*Schriftliche Aufgabe 1*
Geben Sie aus dem Forenauszug den Abschnitt zwischen „Danke, so lange“ und „einem Ausgleichbehälter umgebaut.“, beide eingeschlossen, wortgetreu wieder.
*Schriftliche Aufgabe 2*
Übersetzen Sie den folgenden Satz aus dem Forenauszug ins Englische: „Kann man die Stütze unten noch etwas kürzen, falls nötig oder sollte man das lieber sein lassen?“

*Textabschnitt*
■ ■ ■
Wisst ihr wo es die Stütze für 30 Euro noch lieferbar gibt?

Kann man die Stütze unten noch etwas kürzen, falls nötig oder sollte man das lieber sein lassen?


----------



## leeresblatt (9. November 2009)

hiTCH-HiKER schrieb:


> Wisst ihr wo es die Stütze für 30 Euro noch lieferbar gibt?



Für 35 gibt es sie bei Rad-Speyer. Angeblich verfügbar bis Ende dieser Woche.


----------



## hiTCH-HiKER (9. November 2009)

leeresblatt schrieb:


> Für 35 gibt es sie bei Rad-Speyer. Angeblich verfügbar bis Ende dieser Woche.



Danke, so lange kann ich noch locker warten


----------



## isa0499 (15. November 2009)

Moin,
ich fahre die KPS850 seit einem Jahr. Es gibt kein einfache Möglichkeit der das wippen Abzuggewöhnen. 
Weder Druckerhöhung noch Verstellmöglichkeiten.
Ich habe das Teil auf Öl mit einem Ausgleichbehälter umgebaut.
Jetzt ist alles Super.
■ ■ ■
[Erfasste Daten]

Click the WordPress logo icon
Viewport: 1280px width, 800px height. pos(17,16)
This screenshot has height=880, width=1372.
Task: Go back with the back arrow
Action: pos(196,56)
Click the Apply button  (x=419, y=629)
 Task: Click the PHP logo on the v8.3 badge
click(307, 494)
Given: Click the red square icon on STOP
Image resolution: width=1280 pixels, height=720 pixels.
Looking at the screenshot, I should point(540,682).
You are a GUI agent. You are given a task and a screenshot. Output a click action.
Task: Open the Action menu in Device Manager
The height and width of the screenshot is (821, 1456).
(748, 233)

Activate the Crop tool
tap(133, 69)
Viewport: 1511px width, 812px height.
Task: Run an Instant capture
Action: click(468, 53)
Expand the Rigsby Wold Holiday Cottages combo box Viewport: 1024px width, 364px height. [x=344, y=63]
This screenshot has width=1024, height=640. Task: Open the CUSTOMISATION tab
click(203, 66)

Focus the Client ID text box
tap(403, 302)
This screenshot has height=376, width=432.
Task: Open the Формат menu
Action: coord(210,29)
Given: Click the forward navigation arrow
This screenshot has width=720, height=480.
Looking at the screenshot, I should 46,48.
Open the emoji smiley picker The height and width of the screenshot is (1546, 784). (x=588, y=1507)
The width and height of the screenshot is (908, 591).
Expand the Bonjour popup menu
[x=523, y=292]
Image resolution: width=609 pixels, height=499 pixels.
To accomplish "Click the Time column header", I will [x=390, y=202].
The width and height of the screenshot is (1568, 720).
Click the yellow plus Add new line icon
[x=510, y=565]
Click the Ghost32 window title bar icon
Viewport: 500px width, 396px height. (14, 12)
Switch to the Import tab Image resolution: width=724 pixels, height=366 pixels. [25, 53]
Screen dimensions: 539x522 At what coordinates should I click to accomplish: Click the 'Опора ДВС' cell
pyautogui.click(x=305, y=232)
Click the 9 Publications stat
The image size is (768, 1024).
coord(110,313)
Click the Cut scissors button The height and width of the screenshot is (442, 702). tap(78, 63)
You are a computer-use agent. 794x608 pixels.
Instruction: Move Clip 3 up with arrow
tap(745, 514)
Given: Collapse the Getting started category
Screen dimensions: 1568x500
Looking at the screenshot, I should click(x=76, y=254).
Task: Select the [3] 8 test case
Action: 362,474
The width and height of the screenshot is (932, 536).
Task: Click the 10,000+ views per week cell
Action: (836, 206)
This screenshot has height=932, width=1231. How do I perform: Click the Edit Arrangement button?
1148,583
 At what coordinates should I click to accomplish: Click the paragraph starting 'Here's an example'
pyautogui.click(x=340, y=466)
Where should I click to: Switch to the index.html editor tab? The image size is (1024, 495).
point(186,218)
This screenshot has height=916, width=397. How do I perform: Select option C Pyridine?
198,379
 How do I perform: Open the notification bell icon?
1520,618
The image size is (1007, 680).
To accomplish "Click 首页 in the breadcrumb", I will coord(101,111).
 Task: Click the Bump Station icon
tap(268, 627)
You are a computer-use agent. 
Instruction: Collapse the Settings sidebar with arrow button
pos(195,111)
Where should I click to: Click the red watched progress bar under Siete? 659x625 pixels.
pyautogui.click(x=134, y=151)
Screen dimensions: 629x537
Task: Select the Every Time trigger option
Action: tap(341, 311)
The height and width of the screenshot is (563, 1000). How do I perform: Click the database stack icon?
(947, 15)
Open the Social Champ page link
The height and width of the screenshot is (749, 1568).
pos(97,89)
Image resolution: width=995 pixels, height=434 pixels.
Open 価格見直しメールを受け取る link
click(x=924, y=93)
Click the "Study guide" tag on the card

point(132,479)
■ ■ ■
*Aufgabenlösung 1*
Danke, so lange kann ich noch locker warten


----------



## isa0499 (15. November 2009)

Moin,
ich fahre die KPS850 seit einem Jahr. Es gibt kein einfache Möglichkeit der das wippen Abzuggewöhnen. 
Weder Druckerhöhung noch Verstellmöglichkeiten.
Ich habe das Teil auf Öl mit einem Ausgleichbehälter umgebaut.

*Aufgabenlösung 2*
Can the post be shortened a bit at the bottom if necessary, or is it better to leave it alone?